> The request: Transcribe the entire listing below, keeping every line and character unchanged.

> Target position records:
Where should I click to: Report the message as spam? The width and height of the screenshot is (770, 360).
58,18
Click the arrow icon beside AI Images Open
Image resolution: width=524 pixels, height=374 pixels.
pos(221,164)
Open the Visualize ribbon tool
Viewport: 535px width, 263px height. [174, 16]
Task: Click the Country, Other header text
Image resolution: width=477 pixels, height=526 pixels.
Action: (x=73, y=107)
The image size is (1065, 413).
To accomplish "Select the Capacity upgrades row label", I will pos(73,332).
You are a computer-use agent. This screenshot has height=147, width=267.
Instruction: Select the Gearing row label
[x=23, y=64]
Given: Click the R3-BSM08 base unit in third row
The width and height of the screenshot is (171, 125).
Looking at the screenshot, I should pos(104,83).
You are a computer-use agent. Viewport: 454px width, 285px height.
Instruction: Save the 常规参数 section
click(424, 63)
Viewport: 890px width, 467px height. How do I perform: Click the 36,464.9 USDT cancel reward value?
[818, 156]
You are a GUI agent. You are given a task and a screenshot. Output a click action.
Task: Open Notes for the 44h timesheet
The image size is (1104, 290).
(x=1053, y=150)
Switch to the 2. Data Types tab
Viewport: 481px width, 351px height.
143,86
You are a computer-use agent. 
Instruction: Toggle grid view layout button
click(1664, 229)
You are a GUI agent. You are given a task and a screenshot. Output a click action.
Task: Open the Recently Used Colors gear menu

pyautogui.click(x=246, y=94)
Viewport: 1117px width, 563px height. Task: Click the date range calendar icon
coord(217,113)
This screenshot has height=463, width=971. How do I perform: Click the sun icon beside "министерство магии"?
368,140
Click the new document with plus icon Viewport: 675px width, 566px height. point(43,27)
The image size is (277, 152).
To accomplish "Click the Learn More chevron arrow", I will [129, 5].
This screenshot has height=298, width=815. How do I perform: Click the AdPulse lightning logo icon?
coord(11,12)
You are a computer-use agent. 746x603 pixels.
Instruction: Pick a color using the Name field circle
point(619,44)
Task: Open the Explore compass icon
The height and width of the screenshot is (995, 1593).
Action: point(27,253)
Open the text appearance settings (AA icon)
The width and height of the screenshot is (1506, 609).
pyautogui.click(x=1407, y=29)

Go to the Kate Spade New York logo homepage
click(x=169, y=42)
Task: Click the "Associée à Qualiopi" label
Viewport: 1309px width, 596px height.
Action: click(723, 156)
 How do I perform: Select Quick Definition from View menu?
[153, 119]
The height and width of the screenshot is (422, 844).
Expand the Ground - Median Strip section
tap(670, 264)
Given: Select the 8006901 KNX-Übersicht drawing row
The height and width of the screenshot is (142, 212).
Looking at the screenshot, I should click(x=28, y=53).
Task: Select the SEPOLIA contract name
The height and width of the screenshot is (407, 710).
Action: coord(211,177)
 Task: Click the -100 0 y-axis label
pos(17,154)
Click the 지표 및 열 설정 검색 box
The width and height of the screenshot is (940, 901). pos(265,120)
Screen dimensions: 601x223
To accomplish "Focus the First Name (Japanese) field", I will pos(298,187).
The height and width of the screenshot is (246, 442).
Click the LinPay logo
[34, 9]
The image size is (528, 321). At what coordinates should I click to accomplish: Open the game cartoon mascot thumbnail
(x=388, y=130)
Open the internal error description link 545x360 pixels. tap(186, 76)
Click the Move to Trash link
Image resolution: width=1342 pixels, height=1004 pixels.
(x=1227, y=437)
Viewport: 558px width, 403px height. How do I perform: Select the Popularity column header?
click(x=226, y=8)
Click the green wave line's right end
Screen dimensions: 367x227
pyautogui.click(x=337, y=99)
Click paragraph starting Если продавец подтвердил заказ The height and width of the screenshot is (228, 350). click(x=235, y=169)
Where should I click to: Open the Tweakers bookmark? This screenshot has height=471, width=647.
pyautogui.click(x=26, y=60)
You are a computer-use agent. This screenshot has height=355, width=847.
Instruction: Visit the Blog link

> Output of the task:
Where should I click to: Report the message as spam? The width and height of the screenshot is (770, 360).
58,18
Click the arrow icon beside AI Images Open
Image resolution: width=524 pixels, height=374 pixels.
pos(221,164)
Open the Visualize ribbon tool
Viewport: 535px width, 263px height. [174, 16]
Task: Click the Country, Other header text
Image resolution: width=477 pixels, height=526 pixels.
Action: (x=73, y=107)
The image size is (1065, 413).
To accomplish "Select the Capacity upgrades row label", I will pos(73,332).
You are a computer-use agent. This screenshot has height=147, width=267.
Instruction: Select the Gearing row label
[x=23, y=64]
Given: Click the R3-BSM08 base unit in third row
The width and height of the screenshot is (171, 125).
Looking at the screenshot, I should pos(104,83).
You are a computer-use agent. Viewport: 454px width, 285px height.
Instruction: Save the 常规参数 section
click(424, 63)
Viewport: 890px width, 467px height. How do I perform: Click the 36,464.9 USDT cancel reward value?
[818, 156]
You are a GUI agent. You are given a task and a screenshot. Output a click action.
Task: Open Notes for the 44h timesheet
The image size is (1104, 290).
(x=1053, y=150)
Switch to the 2. Data Types tab
Viewport: 481px width, 351px height.
143,86
You are a computer-use agent. 
Instruction: Toggle grid view layout button
click(1664, 229)
You are a GUI agent. You are given a task and a screenshot. Output a click action.
Task: Open the Recently Used Colors gear menu

pyautogui.click(x=246, y=94)
Viewport: 1117px width, 563px height. Task: Click the date range calendar icon
coord(217,113)
This screenshot has height=463, width=971. How do I perform: Click the sun icon beside "министерство магии"?
368,140
Click the new document with plus icon Viewport: 675px width, 566px height. point(43,27)
The image size is (277, 152).
To accomplish "Click the Learn More chevron arrow", I will [129, 5].
This screenshot has height=298, width=815. How do I perform: Click the AdPulse lightning logo icon?
coord(11,12)
You are a computer-use agent. 746x603 pixels.
Instruction: Pick a color using the Name field circle
point(619,44)
Task: Open the Explore compass icon
The height and width of the screenshot is (995, 1593).
Action: point(27,253)
Open the text appearance settings (AA icon)
The width and height of the screenshot is (1506, 609).
pyautogui.click(x=1407, y=29)

Go to the Kate Spade New York logo homepage
click(x=169, y=42)
Task: Click the "Associée à Qualiopi" label
Viewport: 1309px width, 596px height.
Action: click(723, 156)
 How do I perform: Select Quick Definition from View menu?
[153, 119]
The height and width of the screenshot is (422, 844).
Expand the Ground - Median Strip section
tap(670, 264)
Given: Select the 8006901 KNX-Übersicht drawing row
The height and width of the screenshot is (142, 212).
Looking at the screenshot, I should click(x=28, y=53).
Task: Select the SEPOLIA contract name
The height and width of the screenshot is (407, 710).
Action: coord(211,177)
 Task: Click the -100 0 y-axis label
pos(17,154)
Click the 지표 및 열 설정 검색 box
The width and height of the screenshot is (940, 901). pos(265,120)
Screen dimensions: 601x223
To accomplish "Focus the First Name (Japanese) field", I will pos(298,187).
The height and width of the screenshot is (246, 442).
Click the LinPay logo
[34, 9]
The image size is (528, 321). At what coordinates should I click to accomplish: Open the game cartoon mascot thumbnail
(x=388, y=130)
Open the internal error description link 545x360 pixels. tap(186, 76)
Click the Move to Trash link
Image resolution: width=1342 pixels, height=1004 pixels.
(x=1227, y=437)
Viewport: 558px width, 403px height. How do I perform: Select the Popularity column header?
click(x=226, y=8)
Click the green wave line's right end
Screen dimensions: 367x227
pyautogui.click(x=337, y=99)
Click paragraph starting Если продавец подтвердил заказ The height and width of the screenshot is (228, 350). click(x=235, y=169)
Where should I click to: Open the Tweakers bookmark? This screenshot has height=471, width=647.
pyautogui.click(x=26, y=60)
You are a computer-use agent. This screenshot has height=355, width=847.
Instruction: Visit the Blog link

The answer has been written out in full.